SOLAR: U.S. Sen. Jon Ossoff of Georgia stumps for a bill to boost domestic manufacturing of solar panels that made it into Democrats’ infrastructure package and could lay the groundwork for a new domestic supply chain that would make the solar industry less reliant on China. (HuffPost)

ELECTRIC VEHICLES:
• Tennessee Gov. Bill Lee appoints a mayor and bank executive to the board that oversees the site where Ford plans to build an electric vehicle and battery complex. (Associated Press)
• A company’s $27 million expansion to support future electric-vehicle-related business becomes the latest economic development announcement in a busting Kentucky county. (WBKO)

OIL & GAS: Large oil companies race to sell off holdings in the Permian Basin as rising crude oil prices present them an opportunity to jettison unwanted acreage to smaller firms at premium prices. (Reuters)

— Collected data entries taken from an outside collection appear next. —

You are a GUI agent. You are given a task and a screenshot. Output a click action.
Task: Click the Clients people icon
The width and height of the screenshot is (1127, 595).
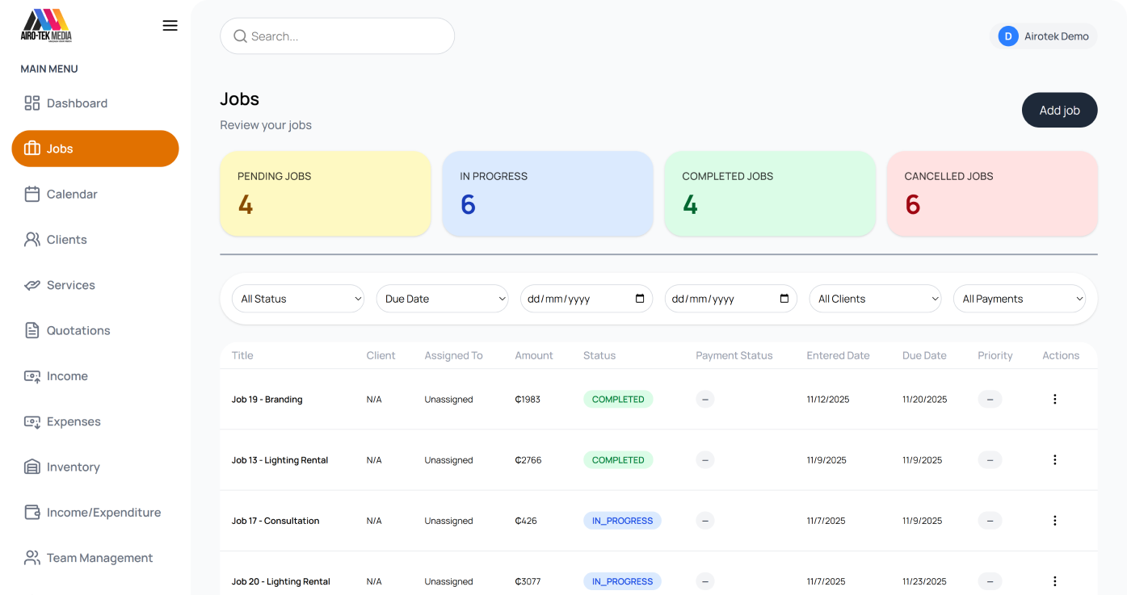(x=31, y=239)
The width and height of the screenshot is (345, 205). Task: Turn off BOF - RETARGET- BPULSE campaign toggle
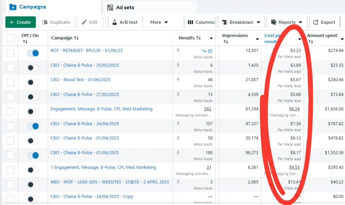33,53
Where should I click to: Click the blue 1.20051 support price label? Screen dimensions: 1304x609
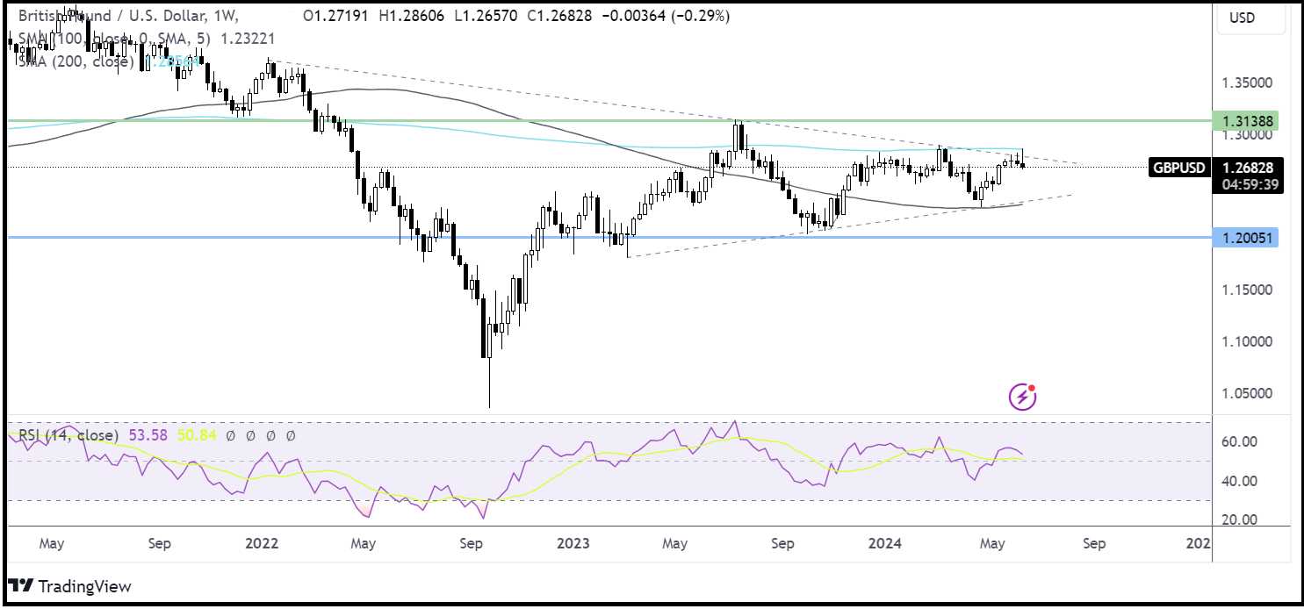click(1246, 237)
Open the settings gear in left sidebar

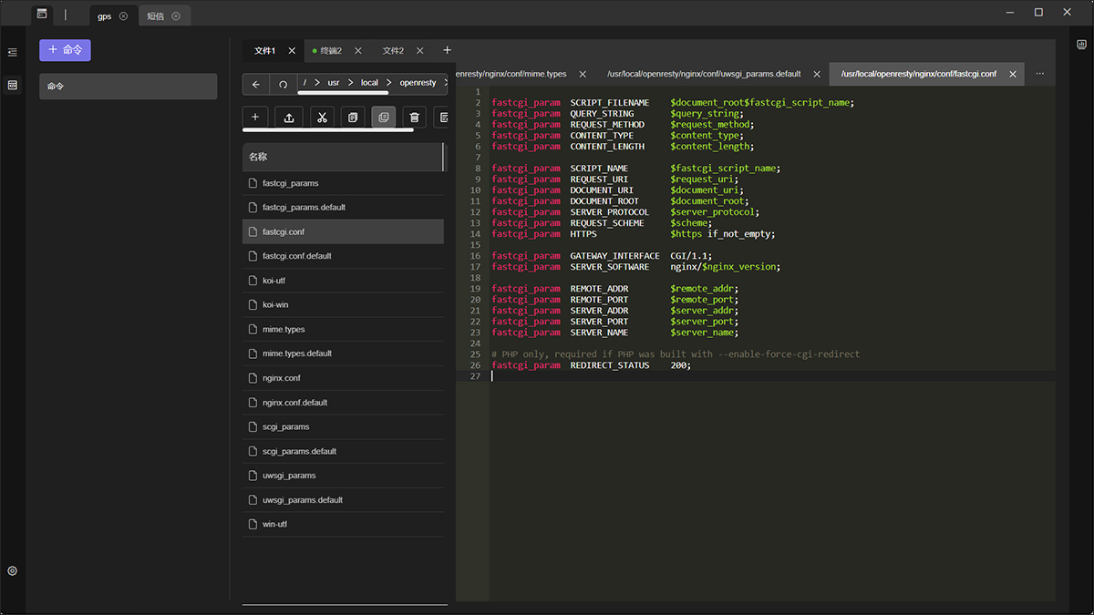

CLIMATE: A Florida county considers committing to shift all government operations to use renewable, zero-emission clean energy by 2040 and for the entire county to commit to such goals by 2050. (Spectrum News)

CRYPTOCURRENCY:
• An analyst warns that high energy consumption resulting from rapid expansion of cryptocurrency companies could strain and even buckle the fragile Texas power grid. (Chron/Houston Chronicle)
Bitcoin mining companies take root in a Texas town at a sprawling former industrial complex. (KTBC)

COMMENTARY:
• A Tennessee congressional candidate touts Ford and SK Innovation’s $11.4 billion investment in electric vehicles and batteries as an expenditure of the scale needed to address generational poverty and climate change. (Tennessean)
• A nuclear engineering student argues that nuclear power creates less waste and is less harmful to the environment than solar and other renewables. (Courier Journal)
• Solar conservation, rooftop solar and utility-scale solar can succeed together to eliminate fossil fuel emissions by 2050, writes a retired Kentucky solar installer. (Courier Journal)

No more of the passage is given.